Tang's snapper
- Conservation status: Least Concern (IUCN 3.1)

Scientific classification
- Kingdom: Animalia
- Phylum: Chordata
- Class: Actinopterygii
- Order: Acanthuriformes
- Family: Lutjanidae
- Subfamily: Apsilinae
- Genus: Lipocheilus W. D. Anderson, Talwar & G. D. Johnson, 1977
- Species: L. carnolabrum
- Binomial name: Lipocheilus carnolabrum (W. L. Y. Chan, 1970)
- Synonyms: For genus: Tangia W. L. Y. Chan, 1970 (pre-occupied in Hemiptera); For species: Tangia carnolabrum W. L. Y. Chan, 1970;

= Tang's snapper =

- Authority: (W. L. Y. Chan, 1970)
- Conservation status: LC
- Synonyms: Tangia W. L. Y. Chan, 1970, (pre-occupied in Hemiptera), Tangia carnolabrum W. L. Y. Chan, 1970
- Parent authority: W. D. Anderson, Talwar & G. D. Johnson, 1977

Species of fish

Tang's snapper (Lipocheilus carnolabrum) is a species of marine ray-finned fish, a snapper belonging to the family Lutjanidae. It is native to the Indian Ocean and the western Pacific Ocean. They inhabit areas of the continental shelf with rocky substrates at depths from 90 to 340 m. This species grows to 60 cm in total length. It is a commercially important species as a food fish. This species is the only known member of its genus.

==Description==
Tang's snapper has a body which is around 40% as deep as its standard length. It has a large mouth, the upper jaw protruded when the mouth is closed, with the adults having a thick, fleshy knob on the front of the upper lip The space between the eyes can either be flat or convex. There are palatine and vomerine teeth, with the vomerine teeth being arranged in a V-shaped patch. The caudal fin has a moderate fork. The dorsal fin contains 10 spines and 10 soft rays, the anal fin has 3 spines and 8 soft rays and there are no scales on either of these fins. The rearmost soft rays in the dorsal and anal fins not produced. The pectoral fins are long and they extend to past the anus.
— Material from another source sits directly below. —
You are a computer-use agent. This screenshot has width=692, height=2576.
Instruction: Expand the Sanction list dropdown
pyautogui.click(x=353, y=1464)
The upper part of the head and body are brown with yellowish or pinkish flanks and a silvery sheen on the underside. This species grows to 60 cm in total length.

==Distribution==
Tang's snapper has a wide Indo-West Pacific distribution. Despite this wide range it has been recorded from only a few localities. These include the Ryukyu Islands, the South China Sea, the Andaman Sea, and the northwestern section of the Arabian Sea. It has also been recorded from the Lakshadweep Islands and Sri Lanka, Vanuatu, northern Australia, Papua New Guinea and the Solomon Islands.

==Habitat and biology==
Tang's snapper is a demersal species which occurs over rocky bottoms and rocky reefs on the continental shelf at depths between 90 and 340 m. It is probably a predator of fishes and larger invertebrates. It is characteristic component of the assemblage of fish species occurring at depths of more than 200 m in offshore waters.

==Systematics and etymology==
Tang's snapper was first formally described in 1970 as Tangia carnolabrum by Chan William Lai-Yee with the type locality given as being in the South China Sea, about 145 km to the southeast of Hong Kong at a depth of 110 to 130 m. The genus name, Tangia, was preoccupied by a genus of leafhoppers in the family Tropiduchidae, so in 1977 the new genus name Lipocheilus was coined by William D. Anderson Jr., Purnesh Kumar Talwar and G. David Johnson, the novel name being a compound of lipos meaning 'fat' and cheilos meaning 'lip', a reference to the fleshy knob on the upper lip; the specific name carnolabrum means 'fleshy lips' for a similar reason. It is the only member of its genus.

==Utilisation==
Tang's snapper is a target species for of long-line fisheries, especially on the continental shelf off southern China while in Papua New Guinea, this species is commercially important despite not being directly targeted by fisheries. It was formerly caught as bycatch in the Western Deepwater Trawl Fishery in Australia, however as of 2016 this was not an active fishery. It is caught using handlines, longlines and bottom trawls.